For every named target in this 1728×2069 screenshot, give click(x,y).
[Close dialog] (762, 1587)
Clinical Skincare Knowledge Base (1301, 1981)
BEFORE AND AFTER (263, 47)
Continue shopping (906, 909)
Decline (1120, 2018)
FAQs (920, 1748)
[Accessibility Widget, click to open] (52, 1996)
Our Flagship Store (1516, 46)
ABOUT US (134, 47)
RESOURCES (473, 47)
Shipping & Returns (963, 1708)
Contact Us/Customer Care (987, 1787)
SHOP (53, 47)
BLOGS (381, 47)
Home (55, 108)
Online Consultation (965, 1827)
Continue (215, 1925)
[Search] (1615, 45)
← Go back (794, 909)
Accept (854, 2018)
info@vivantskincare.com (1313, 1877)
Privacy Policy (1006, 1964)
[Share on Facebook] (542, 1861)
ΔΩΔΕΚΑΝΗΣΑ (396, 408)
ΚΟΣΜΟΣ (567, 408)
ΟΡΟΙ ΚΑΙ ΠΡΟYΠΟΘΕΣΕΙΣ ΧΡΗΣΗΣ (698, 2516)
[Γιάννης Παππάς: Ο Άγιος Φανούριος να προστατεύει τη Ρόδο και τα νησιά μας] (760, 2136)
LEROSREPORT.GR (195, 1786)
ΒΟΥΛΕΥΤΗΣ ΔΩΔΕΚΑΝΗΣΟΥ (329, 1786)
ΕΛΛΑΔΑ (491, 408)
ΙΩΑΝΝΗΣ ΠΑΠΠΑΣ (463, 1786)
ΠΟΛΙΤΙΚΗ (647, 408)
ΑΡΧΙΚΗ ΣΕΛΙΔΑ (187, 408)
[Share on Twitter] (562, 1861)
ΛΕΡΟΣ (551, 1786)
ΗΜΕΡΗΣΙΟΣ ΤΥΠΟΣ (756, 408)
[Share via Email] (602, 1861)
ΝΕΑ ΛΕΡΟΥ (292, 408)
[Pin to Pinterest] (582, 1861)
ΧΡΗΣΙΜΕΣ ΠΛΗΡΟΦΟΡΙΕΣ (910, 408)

__________

Return the listing verbatim.

◆ **Answer to this problem**
For every named target in this 1728×2069 screenshot, give click(x,y).
[Close dialog] (762, 1587)
Clinical Skincare Knowledge Base (1301, 1981)
BEFORE AND AFTER (263, 47)
Continue shopping (906, 909)
Decline (1120, 2018)
FAQs (920, 1748)
[Accessibility Widget, click to open] (52, 1996)
Our Flagship Store (1516, 46)
ABOUT US (134, 47)
RESOURCES (473, 47)
Shipping & Returns (963, 1708)
Contact Us/Customer Care (987, 1787)
SHOP (53, 47)
BLOGS (381, 47)
Home (55, 108)
Online Consultation (965, 1827)
Continue (215, 1925)
[Search] (1615, 45)
← Go back (794, 909)
Accept (854, 2018)
info@vivantskincare.com (1313, 1877)
Privacy Policy (1006, 1964)
[Share on Facebook] (542, 1861)
ΔΩΔΕΚΑΝΗΣΑ (396, 408)
ΚΟΣΜΟΣ (567, 408)
ΟΡΟΙ ΚΑΙ ΠΡΟYΠΟΘΕΣΕΙΣ ΧΡΗΣΗΣ (698, 2516)
[Γιάννης Παππάς: Ο Άγιος Φανούριος να προστατεύει τη Ρόδο και τα νησιά μας] (760, 2136)
LEROSREPORT.GR (195, 1786)
ΒΟΥΛΕΥΤΗΣ ΔΩΔΕΚΑΝΗΣΟΥ (329, 1786)
ΕΛΛΑΔΑ (491, 408)
ΙΩΑΝΝΗΣ ΠΑΠΠΑΣ (463, 1786)
ΠΟΛΙΤΙΚΗ (647, 408)
ΑΡΧΙΚΗ ΣΕΛΙΔΑ (187, 408)
[Share on Twitter] (562, 1861)
ΛΕΡΟΣ (551, 1786)
ΗΜΕΡΗΣΙΟΣ ΤΥΠΟΣ (756, 408)
[Share via Email] (602, 1861)
ΝΕΑ ΛΕΡΟΥ (292, 408)
[Pin to Pinterest] (582, 1861)
ΧΡΗΣΙΜΕΣ ΠΛΗΡΟΦΟΡΙΕΣ (910, 408)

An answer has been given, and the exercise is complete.